(RECORDS FOR PROCESSING begins)
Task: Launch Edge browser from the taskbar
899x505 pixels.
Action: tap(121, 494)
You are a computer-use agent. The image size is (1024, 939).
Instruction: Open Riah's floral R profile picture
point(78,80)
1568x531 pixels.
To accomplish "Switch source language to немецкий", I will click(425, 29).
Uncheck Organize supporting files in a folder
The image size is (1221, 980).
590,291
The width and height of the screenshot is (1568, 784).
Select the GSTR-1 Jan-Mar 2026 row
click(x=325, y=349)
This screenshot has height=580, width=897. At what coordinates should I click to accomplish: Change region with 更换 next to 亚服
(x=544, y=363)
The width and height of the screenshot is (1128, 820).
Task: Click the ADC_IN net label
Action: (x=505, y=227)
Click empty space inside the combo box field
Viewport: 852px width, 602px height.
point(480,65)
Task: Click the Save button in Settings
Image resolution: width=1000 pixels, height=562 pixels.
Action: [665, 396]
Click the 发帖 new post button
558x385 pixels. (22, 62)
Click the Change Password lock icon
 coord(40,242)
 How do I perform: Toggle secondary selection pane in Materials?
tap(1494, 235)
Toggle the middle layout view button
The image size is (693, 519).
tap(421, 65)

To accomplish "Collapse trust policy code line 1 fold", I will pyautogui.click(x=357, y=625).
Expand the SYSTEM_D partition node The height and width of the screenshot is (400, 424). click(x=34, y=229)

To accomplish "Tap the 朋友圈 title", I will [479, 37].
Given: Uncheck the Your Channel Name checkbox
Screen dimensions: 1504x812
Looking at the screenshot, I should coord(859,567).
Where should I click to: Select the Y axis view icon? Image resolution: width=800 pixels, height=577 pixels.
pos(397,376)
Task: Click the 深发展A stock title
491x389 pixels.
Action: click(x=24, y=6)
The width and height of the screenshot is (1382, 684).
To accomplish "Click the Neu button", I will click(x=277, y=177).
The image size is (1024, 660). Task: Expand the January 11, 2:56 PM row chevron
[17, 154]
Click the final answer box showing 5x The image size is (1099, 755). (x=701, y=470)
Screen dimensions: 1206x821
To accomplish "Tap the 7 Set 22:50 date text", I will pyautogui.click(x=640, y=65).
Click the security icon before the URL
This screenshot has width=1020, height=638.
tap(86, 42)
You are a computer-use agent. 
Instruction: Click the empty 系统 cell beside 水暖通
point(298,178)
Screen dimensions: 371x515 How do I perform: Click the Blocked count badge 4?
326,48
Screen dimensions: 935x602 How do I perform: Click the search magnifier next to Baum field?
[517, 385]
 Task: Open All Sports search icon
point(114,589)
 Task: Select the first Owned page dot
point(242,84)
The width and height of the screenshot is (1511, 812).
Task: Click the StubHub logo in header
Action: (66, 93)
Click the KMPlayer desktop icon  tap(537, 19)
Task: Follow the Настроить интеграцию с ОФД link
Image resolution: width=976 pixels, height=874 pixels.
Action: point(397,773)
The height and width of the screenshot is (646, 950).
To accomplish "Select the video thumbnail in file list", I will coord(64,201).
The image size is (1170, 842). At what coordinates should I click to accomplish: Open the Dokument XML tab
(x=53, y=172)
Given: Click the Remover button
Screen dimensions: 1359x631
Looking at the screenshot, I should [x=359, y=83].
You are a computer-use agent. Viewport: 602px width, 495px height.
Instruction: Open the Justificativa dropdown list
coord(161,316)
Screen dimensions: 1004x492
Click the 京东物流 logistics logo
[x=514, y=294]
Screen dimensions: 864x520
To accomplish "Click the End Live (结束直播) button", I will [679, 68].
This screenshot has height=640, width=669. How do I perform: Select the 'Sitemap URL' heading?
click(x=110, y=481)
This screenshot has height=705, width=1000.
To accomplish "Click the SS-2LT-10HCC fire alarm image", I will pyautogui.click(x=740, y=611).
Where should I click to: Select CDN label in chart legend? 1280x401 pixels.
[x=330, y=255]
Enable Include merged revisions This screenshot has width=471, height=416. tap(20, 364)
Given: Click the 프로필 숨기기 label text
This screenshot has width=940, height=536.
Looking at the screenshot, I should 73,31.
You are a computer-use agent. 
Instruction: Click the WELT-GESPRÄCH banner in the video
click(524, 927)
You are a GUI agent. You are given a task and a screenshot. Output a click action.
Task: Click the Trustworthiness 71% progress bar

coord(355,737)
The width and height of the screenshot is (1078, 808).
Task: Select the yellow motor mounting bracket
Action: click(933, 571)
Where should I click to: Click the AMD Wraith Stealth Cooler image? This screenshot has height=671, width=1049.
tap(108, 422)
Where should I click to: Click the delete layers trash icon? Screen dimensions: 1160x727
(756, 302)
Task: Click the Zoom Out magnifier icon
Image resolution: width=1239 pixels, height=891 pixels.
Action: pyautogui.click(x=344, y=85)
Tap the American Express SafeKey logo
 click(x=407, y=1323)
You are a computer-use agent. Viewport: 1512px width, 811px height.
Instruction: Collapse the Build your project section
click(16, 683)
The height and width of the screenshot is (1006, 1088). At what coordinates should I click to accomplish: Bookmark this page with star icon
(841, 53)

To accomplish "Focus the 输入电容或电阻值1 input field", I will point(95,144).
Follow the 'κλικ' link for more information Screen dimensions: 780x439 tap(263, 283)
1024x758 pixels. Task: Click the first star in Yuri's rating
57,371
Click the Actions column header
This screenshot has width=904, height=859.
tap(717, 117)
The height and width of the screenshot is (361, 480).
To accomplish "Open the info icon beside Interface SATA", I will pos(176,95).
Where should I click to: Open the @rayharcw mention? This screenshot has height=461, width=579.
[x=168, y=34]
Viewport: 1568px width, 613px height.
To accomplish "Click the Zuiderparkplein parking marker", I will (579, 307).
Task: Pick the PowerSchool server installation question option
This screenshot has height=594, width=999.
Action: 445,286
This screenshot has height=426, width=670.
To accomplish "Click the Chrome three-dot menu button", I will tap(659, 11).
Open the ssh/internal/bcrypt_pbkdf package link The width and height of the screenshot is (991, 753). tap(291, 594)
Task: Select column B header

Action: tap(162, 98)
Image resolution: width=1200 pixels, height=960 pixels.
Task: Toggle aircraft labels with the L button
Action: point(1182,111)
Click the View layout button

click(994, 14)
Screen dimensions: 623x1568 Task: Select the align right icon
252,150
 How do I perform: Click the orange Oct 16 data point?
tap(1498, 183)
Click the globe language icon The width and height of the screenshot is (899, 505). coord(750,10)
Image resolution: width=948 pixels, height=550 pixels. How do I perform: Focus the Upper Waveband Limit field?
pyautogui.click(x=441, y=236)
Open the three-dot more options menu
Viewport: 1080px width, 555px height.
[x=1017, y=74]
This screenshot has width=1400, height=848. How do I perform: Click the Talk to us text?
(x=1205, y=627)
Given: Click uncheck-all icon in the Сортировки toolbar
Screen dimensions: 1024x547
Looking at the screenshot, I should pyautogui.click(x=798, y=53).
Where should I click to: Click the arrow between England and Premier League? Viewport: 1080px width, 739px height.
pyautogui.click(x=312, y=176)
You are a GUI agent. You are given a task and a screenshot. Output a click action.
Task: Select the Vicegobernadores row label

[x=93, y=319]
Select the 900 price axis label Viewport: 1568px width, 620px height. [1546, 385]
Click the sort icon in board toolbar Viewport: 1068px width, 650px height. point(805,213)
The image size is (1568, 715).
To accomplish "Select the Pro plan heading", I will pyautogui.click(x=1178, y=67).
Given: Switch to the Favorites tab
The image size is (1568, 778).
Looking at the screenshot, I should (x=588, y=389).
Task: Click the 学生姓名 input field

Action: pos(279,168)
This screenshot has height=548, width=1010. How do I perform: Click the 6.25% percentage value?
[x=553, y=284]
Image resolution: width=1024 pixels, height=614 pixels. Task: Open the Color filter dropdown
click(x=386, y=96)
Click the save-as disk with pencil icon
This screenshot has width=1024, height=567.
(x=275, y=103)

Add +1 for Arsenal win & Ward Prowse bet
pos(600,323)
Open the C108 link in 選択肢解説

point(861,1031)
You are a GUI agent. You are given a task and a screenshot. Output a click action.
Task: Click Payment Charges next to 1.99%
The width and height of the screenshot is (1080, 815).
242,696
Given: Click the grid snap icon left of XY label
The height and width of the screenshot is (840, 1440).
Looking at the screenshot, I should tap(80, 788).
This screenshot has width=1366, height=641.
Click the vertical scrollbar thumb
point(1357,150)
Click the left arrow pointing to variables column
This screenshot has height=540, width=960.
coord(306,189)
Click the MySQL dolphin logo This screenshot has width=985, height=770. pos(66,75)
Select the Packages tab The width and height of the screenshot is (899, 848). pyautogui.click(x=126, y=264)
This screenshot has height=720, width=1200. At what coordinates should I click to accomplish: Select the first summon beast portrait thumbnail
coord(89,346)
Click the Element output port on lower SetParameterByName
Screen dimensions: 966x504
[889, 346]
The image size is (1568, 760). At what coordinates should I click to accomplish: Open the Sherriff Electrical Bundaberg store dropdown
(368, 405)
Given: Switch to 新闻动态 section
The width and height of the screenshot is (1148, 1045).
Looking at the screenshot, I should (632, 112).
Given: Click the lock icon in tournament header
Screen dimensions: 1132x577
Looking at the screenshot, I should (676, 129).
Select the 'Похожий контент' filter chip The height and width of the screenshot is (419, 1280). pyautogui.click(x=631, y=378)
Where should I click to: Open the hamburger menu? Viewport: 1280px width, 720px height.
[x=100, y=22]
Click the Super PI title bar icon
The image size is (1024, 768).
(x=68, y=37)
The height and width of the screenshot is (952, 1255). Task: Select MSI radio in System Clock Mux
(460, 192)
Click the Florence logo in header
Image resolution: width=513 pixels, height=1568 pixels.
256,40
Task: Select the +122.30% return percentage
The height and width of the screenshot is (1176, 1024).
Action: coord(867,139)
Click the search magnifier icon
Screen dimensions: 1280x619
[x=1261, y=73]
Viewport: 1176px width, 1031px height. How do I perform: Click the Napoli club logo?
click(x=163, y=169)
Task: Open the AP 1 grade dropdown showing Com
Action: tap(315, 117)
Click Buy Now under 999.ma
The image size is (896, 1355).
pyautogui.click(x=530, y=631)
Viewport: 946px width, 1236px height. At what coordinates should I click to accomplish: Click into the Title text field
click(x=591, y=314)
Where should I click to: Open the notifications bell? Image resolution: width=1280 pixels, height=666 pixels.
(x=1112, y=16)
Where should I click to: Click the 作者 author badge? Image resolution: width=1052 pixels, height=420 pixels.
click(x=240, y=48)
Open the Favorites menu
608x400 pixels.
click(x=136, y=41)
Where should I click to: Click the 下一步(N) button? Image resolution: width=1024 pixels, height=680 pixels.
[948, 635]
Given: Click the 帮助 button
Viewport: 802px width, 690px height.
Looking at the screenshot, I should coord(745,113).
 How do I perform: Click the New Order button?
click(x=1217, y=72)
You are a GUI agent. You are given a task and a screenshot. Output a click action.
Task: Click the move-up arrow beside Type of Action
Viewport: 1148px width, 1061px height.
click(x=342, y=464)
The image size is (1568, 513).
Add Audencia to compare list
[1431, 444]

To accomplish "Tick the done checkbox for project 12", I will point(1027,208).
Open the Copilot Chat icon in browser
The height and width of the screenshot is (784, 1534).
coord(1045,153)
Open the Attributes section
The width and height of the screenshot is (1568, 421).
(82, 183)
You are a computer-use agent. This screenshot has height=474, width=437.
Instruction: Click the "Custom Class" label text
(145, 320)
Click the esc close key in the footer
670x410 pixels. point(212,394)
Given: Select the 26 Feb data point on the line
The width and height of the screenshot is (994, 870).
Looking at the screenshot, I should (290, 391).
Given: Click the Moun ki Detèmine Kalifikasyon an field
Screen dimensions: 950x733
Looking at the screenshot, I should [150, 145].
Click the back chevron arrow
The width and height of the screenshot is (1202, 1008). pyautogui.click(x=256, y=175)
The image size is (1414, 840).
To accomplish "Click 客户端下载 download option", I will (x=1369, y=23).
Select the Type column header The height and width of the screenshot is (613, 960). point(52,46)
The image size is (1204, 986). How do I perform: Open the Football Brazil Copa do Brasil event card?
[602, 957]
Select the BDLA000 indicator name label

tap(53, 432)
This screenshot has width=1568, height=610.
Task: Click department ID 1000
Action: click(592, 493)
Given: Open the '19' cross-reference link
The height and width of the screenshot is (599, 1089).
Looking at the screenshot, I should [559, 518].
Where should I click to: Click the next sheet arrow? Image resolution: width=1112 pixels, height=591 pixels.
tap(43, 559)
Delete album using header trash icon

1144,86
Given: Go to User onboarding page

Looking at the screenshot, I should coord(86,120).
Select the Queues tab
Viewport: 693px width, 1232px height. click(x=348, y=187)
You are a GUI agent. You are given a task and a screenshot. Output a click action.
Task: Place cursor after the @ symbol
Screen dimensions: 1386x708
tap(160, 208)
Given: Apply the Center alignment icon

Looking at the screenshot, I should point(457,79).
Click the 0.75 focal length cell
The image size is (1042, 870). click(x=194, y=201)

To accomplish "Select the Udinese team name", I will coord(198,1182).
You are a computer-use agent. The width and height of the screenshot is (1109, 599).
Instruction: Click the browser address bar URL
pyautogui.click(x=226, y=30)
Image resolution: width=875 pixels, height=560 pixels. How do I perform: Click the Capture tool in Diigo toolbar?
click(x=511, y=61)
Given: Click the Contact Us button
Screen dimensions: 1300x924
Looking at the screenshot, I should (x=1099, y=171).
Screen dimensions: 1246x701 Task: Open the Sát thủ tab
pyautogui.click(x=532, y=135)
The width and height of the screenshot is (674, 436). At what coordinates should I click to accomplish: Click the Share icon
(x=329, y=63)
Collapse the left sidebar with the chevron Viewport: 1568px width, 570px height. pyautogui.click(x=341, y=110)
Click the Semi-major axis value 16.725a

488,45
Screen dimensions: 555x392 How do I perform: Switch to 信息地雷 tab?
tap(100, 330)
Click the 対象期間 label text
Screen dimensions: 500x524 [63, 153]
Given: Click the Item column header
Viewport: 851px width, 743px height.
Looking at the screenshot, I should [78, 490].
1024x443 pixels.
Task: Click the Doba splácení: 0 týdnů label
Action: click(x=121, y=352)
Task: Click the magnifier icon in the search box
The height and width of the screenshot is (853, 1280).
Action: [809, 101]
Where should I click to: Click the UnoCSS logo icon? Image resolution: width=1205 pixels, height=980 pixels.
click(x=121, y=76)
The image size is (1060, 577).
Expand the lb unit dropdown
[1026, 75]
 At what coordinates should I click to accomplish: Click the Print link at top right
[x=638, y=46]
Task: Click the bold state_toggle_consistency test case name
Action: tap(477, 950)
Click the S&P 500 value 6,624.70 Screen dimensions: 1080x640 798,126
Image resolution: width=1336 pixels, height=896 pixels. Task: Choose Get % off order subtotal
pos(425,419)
(RECORDS FOR PROCESSING ends)
▸ **EXERCISE PROMPT**: The response should be the listing above, limited to the lines between the one holding "Given: Click the grid" and the one holding "Click the MySQL", inclusive, reproduced exactly.

▸ **ANSWER**:
Given: Click the grid snap icon left of XY label
The height and width of the screenshot is (840, 1440).
Looking at the screenshot, I should tap(80, 788).
This screenshot has width=1366, height=641.
Click the vertical scrollbar thumb
point(1357,150)
Click the left arrow pointing to variables column
This screenshot has height=540, width=960.
coord(306,189)
Click the MySQL dolphin logo This screenshot has width=985, height=770. pos(66,75)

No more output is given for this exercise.